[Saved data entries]
== Segment start ==

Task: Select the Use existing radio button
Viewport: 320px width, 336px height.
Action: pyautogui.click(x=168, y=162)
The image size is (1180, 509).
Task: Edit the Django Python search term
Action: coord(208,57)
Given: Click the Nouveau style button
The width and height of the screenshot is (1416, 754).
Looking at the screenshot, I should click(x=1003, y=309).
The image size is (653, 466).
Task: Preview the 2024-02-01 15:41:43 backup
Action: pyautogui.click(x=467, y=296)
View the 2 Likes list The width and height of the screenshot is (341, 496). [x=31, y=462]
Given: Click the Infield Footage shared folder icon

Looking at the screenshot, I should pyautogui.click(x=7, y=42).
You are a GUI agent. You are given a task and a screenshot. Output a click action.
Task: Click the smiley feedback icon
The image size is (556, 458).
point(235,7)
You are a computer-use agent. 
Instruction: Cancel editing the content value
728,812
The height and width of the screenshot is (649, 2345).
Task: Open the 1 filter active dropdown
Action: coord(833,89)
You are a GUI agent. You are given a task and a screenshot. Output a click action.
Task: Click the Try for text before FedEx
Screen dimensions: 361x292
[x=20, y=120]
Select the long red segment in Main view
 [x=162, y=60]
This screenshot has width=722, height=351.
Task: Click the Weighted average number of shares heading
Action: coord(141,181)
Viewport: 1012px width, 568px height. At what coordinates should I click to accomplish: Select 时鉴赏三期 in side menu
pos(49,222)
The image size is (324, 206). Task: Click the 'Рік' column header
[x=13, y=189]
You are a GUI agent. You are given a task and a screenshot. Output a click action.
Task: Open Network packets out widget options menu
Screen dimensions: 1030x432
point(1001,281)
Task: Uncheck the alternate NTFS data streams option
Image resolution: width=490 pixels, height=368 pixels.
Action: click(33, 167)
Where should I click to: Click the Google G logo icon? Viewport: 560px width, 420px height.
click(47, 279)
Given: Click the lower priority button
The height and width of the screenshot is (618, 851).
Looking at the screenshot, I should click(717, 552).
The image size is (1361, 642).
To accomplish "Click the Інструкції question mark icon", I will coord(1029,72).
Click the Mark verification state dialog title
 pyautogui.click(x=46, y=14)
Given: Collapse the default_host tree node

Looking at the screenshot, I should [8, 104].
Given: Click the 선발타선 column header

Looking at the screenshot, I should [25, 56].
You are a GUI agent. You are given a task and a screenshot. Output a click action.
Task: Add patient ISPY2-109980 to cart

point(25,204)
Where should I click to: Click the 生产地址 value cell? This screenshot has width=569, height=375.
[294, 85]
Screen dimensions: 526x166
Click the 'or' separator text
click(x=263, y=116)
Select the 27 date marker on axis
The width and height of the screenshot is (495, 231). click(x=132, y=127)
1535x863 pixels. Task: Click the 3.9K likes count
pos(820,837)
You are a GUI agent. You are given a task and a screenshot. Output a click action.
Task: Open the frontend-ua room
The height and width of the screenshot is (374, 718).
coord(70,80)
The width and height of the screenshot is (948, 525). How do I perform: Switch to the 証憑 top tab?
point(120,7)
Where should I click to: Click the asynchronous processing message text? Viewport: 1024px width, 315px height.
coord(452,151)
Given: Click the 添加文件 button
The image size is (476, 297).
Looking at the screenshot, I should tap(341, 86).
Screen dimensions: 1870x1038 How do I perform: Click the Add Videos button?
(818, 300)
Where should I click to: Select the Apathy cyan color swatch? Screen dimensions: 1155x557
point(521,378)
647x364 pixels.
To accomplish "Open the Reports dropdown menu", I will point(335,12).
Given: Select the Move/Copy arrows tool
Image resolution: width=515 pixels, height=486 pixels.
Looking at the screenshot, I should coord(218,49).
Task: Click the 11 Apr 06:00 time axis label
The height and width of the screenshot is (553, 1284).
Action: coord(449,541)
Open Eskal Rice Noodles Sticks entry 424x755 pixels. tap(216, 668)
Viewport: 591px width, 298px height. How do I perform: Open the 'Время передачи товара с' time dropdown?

== Segment end ==

### WORK TASK:
Collect every line from the records above that contains the word "time".

### YOUR RESPONSE:
Task: Click the 11 Apr 06:00 time axis label
Viewport: 591px width, 298px height. How do I perform: Open the 'Время передачи товара с' time dropdown?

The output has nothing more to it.